Wednesday, January 18, 2012

Blood, Bones & Butter: A Culinary Romp Through a Chef’s Life



My initial interest in Blood, Bones & Butter by Gabrielle Hamilton was based on the excellent dinner I had a few years ago at her New York restaurant, Prune.  Prune was one of those meals that you don’t easily forget the feeling of satisfaction and joy it brought, regardless of whether you remember exactly what you ate.  It somehow seems appropriate though after reading her memoir, that Prune was the first time I ate marrow.  Her writing is like the marrow I had: rich and flavorful while also something I could not eat too much of.

Blood, Bones & Butter is the story of Hamilton’s life and her journey through the culinary world.  Brutally honest and candid, Hamilton opens her life up to the reader in a way that is almost startling at times.  The details of her family and her relationship with food are told in heartfelt detail and there is no doubt of her strong voice throughout the tales. Her rocky ride through relationships and restaurants builds to the genuine enthusiasm Hamilton displays over the almost serendipitous beginning of Prune.  Her work ethic is extremely apparent throughout and the way she manages the different complications and issues that arise are truly motivational.  At the conclusion, there is a feeling that the terrific meal Hamilton created through her life story has ended but the flavor remains.

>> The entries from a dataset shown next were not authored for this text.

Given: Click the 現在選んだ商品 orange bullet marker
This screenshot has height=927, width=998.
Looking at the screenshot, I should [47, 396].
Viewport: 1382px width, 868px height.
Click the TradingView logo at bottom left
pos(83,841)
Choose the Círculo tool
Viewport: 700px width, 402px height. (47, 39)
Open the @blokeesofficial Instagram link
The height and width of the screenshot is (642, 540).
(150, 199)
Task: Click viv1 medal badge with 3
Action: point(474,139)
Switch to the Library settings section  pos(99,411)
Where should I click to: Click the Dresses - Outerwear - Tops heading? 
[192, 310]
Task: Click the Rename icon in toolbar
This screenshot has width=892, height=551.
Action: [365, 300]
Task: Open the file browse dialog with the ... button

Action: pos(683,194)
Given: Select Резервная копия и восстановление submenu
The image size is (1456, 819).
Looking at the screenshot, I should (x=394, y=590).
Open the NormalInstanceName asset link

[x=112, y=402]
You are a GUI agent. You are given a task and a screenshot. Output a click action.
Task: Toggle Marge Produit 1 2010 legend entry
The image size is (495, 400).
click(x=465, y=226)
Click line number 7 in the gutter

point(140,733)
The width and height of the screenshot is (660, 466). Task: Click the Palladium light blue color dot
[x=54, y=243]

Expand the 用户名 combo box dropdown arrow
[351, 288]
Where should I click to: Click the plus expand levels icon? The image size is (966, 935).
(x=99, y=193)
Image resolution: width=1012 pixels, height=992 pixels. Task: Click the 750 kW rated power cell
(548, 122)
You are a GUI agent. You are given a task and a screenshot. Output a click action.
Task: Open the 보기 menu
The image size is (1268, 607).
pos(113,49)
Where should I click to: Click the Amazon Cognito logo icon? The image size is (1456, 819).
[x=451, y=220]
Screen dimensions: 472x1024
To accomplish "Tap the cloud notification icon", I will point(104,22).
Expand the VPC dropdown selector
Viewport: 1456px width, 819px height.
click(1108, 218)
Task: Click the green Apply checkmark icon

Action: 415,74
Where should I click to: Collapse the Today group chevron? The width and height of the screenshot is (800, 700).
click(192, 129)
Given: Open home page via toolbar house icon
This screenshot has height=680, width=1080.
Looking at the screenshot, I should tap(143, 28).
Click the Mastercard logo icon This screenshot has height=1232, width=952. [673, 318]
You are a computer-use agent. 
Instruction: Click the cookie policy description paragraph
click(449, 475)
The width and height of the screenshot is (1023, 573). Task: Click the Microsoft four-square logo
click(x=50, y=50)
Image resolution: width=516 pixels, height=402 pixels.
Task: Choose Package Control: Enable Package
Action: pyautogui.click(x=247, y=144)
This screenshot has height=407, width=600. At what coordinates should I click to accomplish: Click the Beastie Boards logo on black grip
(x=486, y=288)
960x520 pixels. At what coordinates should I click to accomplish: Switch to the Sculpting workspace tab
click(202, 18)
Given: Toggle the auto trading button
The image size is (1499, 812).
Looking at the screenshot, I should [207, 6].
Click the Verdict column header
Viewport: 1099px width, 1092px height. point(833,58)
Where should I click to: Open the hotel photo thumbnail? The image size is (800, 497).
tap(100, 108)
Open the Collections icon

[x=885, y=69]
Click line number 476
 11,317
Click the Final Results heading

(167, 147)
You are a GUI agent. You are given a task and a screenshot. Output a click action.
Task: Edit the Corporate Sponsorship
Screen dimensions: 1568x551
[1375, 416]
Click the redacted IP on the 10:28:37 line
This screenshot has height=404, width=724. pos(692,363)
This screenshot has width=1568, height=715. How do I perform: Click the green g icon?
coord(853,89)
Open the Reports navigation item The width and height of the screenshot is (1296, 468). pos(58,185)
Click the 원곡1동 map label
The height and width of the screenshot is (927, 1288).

There is one portion of the memoir that I found particularly relevant.  Hamilton is asked to be part of a panel of the best female chefs at a culinary institute.  Not only does she point out the obvious sore point of distinguishing female chefs from the general culinary group, but the reader gains insight into the gender divide in the kitchen in much more detail.  She manages to touch on many of the issues women encounter across all industries while also weighing in on the differences that women may inherently face. The question of how she manages to do it all, including running the grueling brunch station then scrubbing the pancake batter off the refrigerator ten days before her first child is born, is almost a moot point—the woman is a hard worker and extremely dedicated.  This seems to be the tantamount lesson she preaches to women throughout.  After all the delicious food descriptions and cooking information, the most apparent take-away is the true strength and candor of the amazing chef and woman Gabrielle Hamilton.